Innovative supply-chain strategies that seemed so perfectly attuned to current purchasing patterns have turned out to carry a lot more risk than their creators could ever have imagined.
Take just-in-time delivery of parts to the factory floor. As a means of slashing standing inventory, and lightening that classic drag on the balance sheet, JIT looked great on paper. Indeed, the strategy has resulted in far higher levels of efficiency in factories and supply lines, especially when married with Lean concepts for eliminating waste. But what happens when a factory goes down, a supplier fails, or demand for product suddenly explodes? An inventory-light operation has precious little buffer stock, or alternative sources of supply, to fall back on.
Similarly unintended consequences can strike a retail strategy that has committed itself to an expansion of product types, offering consumers a dizzying array of sizes, colors, styles and ingredients. The result is a hugely complex supply chain that is far more vulnerable to sudden shifts in demand or interruptions in product flow.
Now throw in a global pandemic, causing sporadic factory shutdowns, supplier failures, spikes in demand for some products and plunges for others, and all of those best-laid plans are laid suddenly to waste. “Manufacturers can’t synch their supply base to get the right parts when they need it,” says Richard Lebovitz, president and chief executive officer of LeanDNA, a vendor of software for analytics and inventory management.
Among the fallout from the coronavirus pandemic is a major disruption to the workforce. Manufacturers coming back up to speed need workers on the factory floor. At the same time, they’re struggling to coordinate operations with those employees who continue to work remote, making it difficult to sync physical production with planning and procurement. As a result, the “war rooms” that companies set up in times of crisis are having a tough time functioning.
As supply lines become clogged, inventory builds up in the factory, which no longer has the room or resources to store large amounts of components and parts. Yet the lack of availability of a single item, no matter how minor, can bring production to a halt. It becomes critical for factories to acquire visibility of upstream supply, then prioritize production of what buyers need most at any given moment. So much that previously seemed set in stone — production scheduling, machine utilization, min-max levels, safety stock — has now become fluid.
The very nature of the problem is constantly changing. In the early days of the pandemic, manufacturers sought to increase their purchase of raw materials in order to shore up gaps in procurement.
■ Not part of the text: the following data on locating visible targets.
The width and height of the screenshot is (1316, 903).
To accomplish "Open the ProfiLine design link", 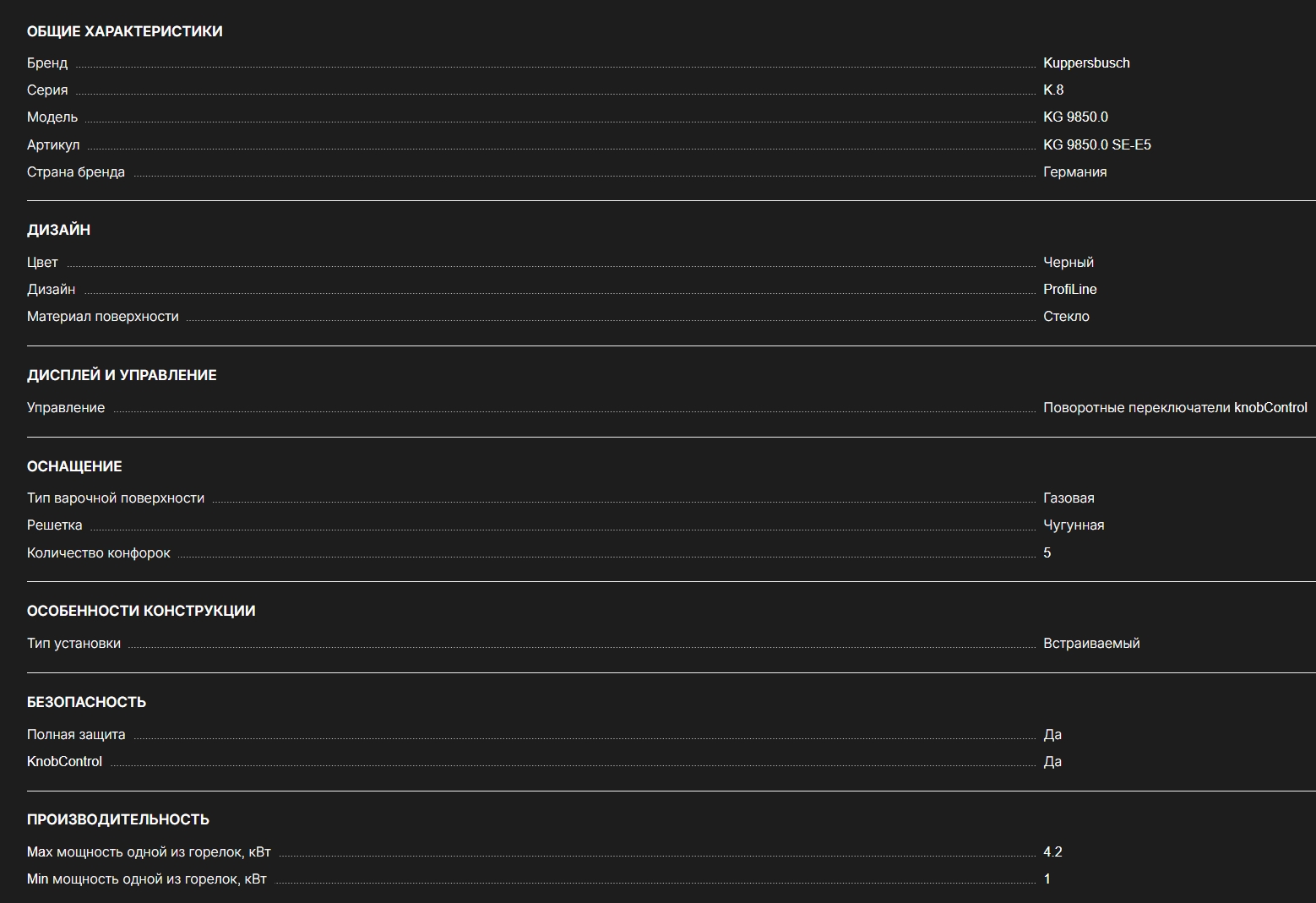I will 1069,289.
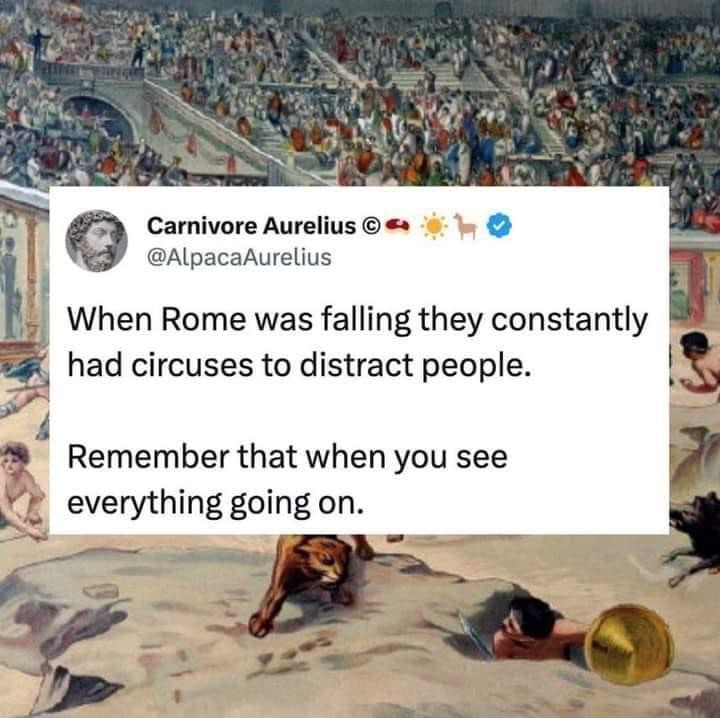Click the llama emoji beside the name
Viewport: 720px width, 718px height.
[x=465, y=226]
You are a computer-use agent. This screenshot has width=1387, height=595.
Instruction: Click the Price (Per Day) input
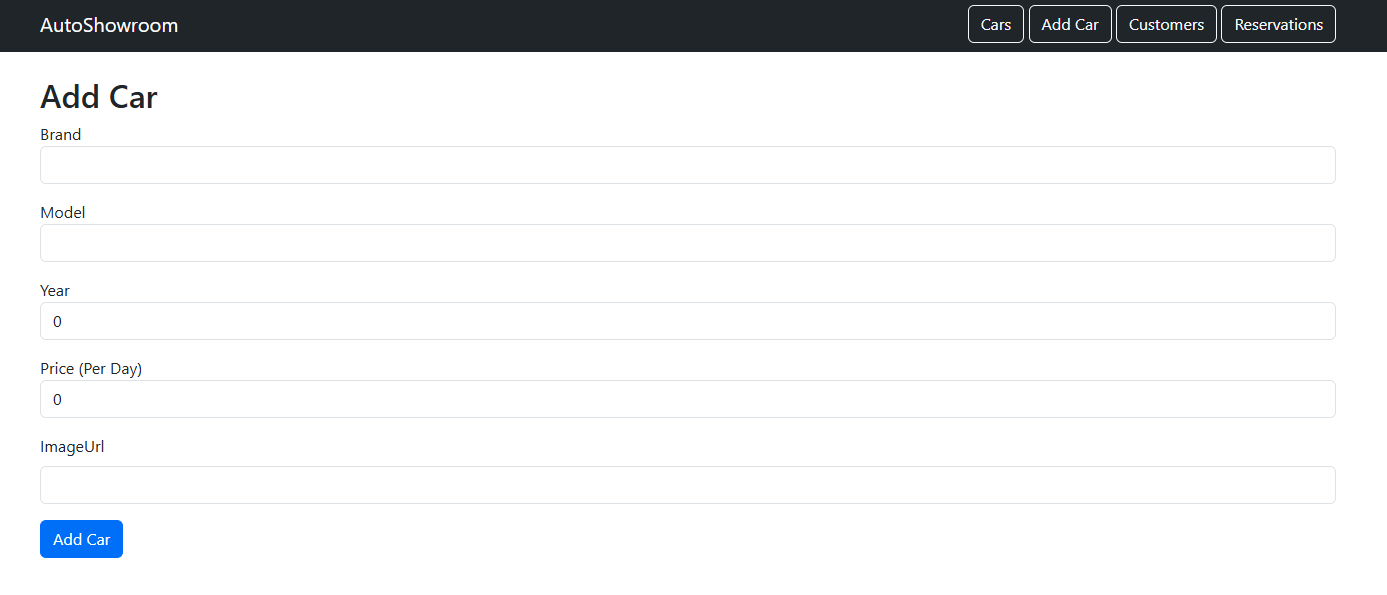click(687, 399)
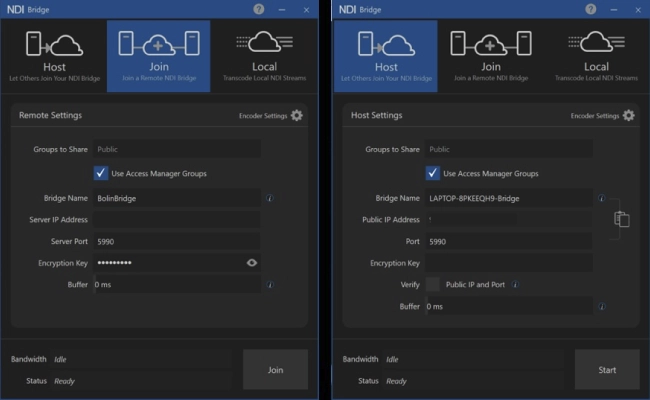
Task: Click the Server IP Address field
Action: [x=176, y=220]
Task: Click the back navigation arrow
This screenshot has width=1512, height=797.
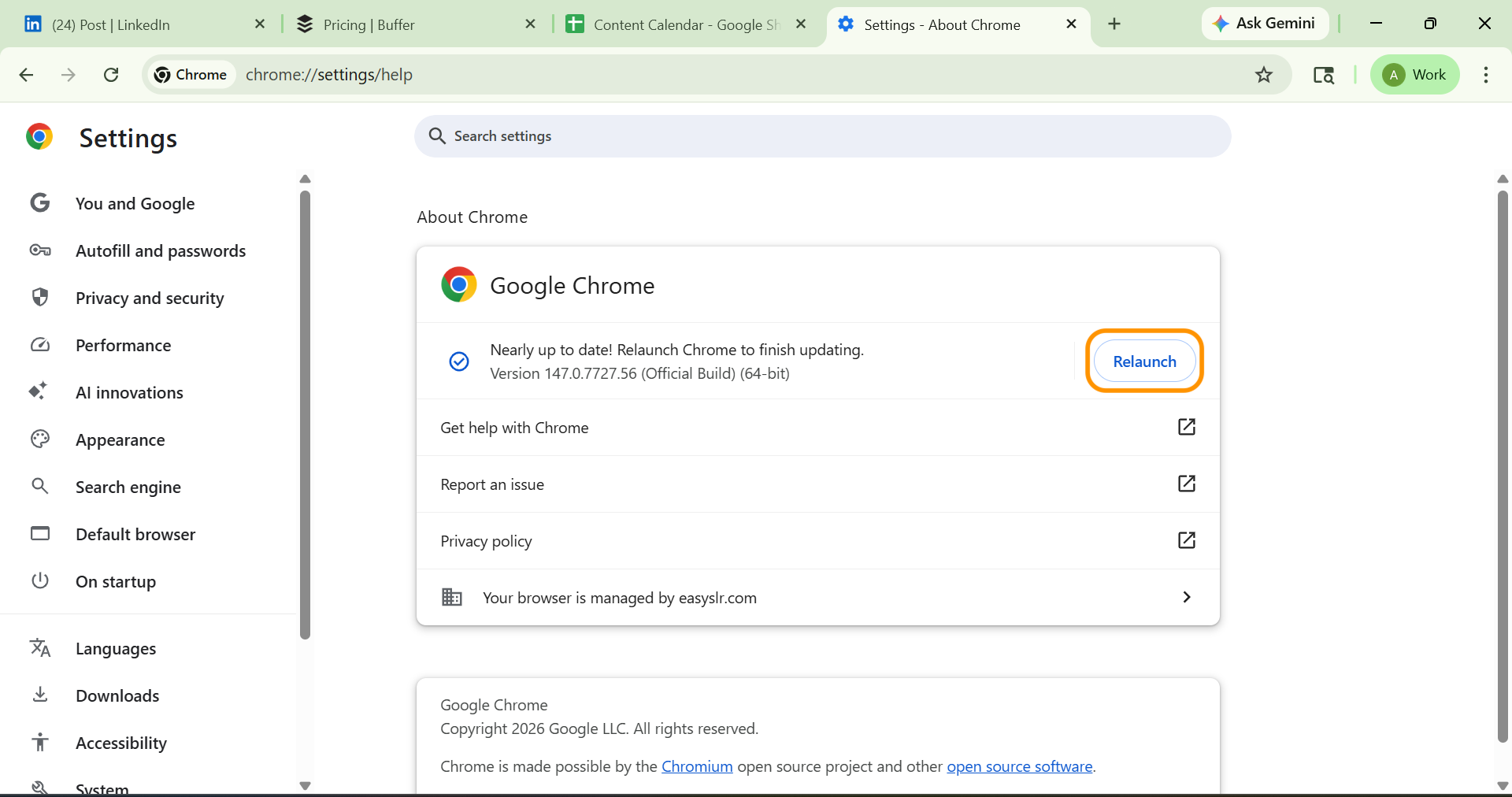Action: (x=26, y=75)
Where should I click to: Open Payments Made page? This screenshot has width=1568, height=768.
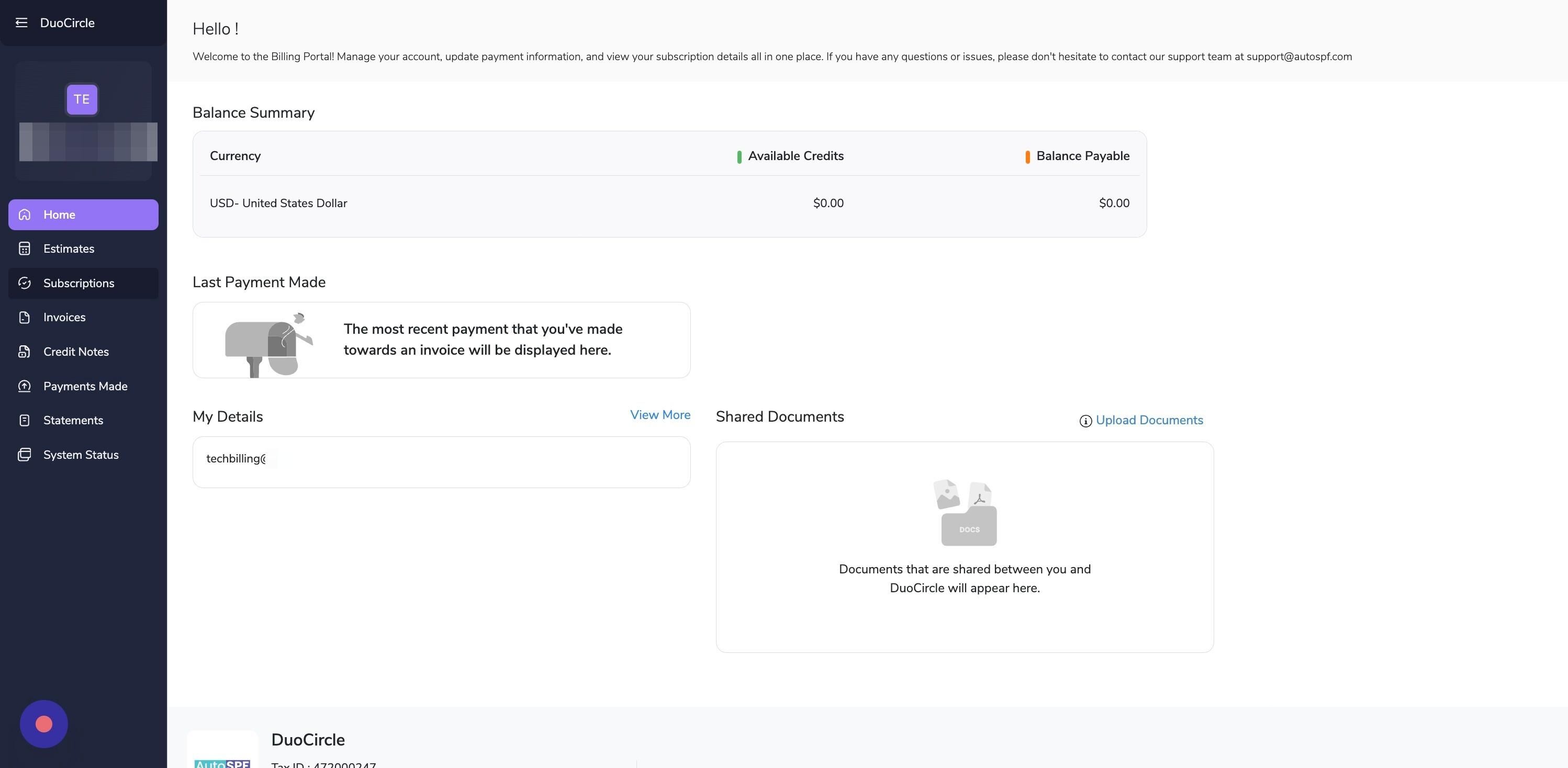click(x=83, y=386)
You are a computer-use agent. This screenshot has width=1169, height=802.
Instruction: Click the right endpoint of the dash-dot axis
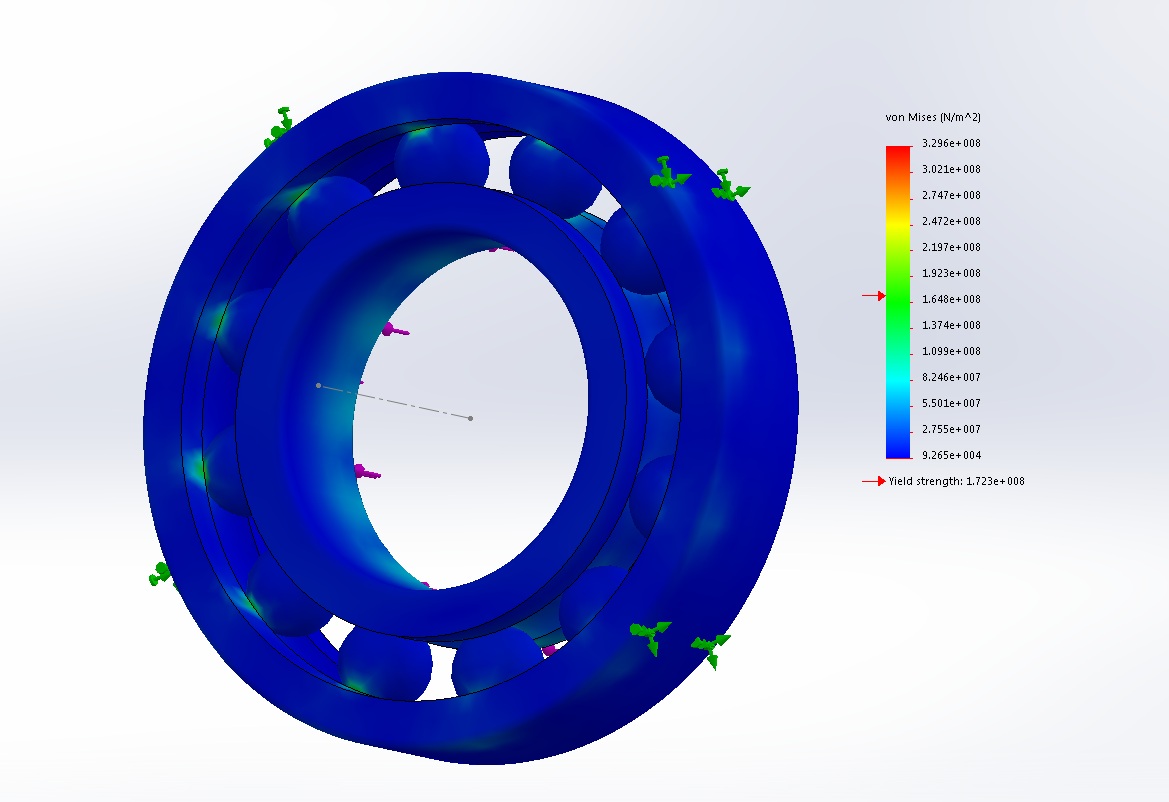click(x=471, y=418)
But as those supplies dwindled, the focus shifted to work in progress and on-time delivery. “As things are coming back on line, it’s about prioritization and the resync of parts to fulfill orders,” Lebovitz says.
More effort is being expended on collaboration with suppliers, but factories are still having a hard time communicating their precise needs, due to a lack of clear direction from downstream customers. As a result, key suppliers have little idea of which parts are actually at the factory, and which are out of stock. As for the factories themselves, they’re needing to reprioritize parts shortages every day, even as they lack information about when those items will be delivered.
Too much inventory is also a potential problem. Lebovitz says factories and suppliers need to engage in complex calculations based on “value and criticality to delivery.” That includes assessing which orders need to be pushed out, split or cancelled. Suppliers, meanwhile, are coping with a flood of such messages, perhaps amounting to several hundred a day, from which they must determine the handful of parts that are most important to deliver.
The real picture, of course, is even more complex than that, given the multi-tiered nature of most global supply chains. And with each successive level of sub-supplier, the challenge of gaining visibility, control and regular communications becomes more difficult. LeanDNA’s customers have worked across four levels of suppliers, Lebovitz says, a need that is common to complex manufacturing sectors such as automotive and aerospace.
It would be a mistake to assume that the adjustments being forced upon manufacturers and suppliers are in any way temporary. The pandemic has altered certain practices forever. JIT and Lean will remain key elements of efficient supply-chain strategy in the years ahead, but companies chastened by this latest crisis are likely to supplement them with a certain amount of safety stock and more flexible inventory-management strategies. “It’s not so much let’s build up more stock,” says Lebovitz, “it’s let’s be better about how we analyze consumption rates, and resize safety stocks and order policies to make sure we’re keeping the right level of what we need and don’t need.”
Some employees will continue to work remote, necessitating better internal communication within manufacturing organizations. In all cases, more automation of basic processes will be essential.
“Companies are starting to find that it works,” says Lebovitz, “but there’s the need for more digital transformation — to be more online, with less paper and spreadsheets. People will be forced to be more productive, and work with data in a collaborative fashion.”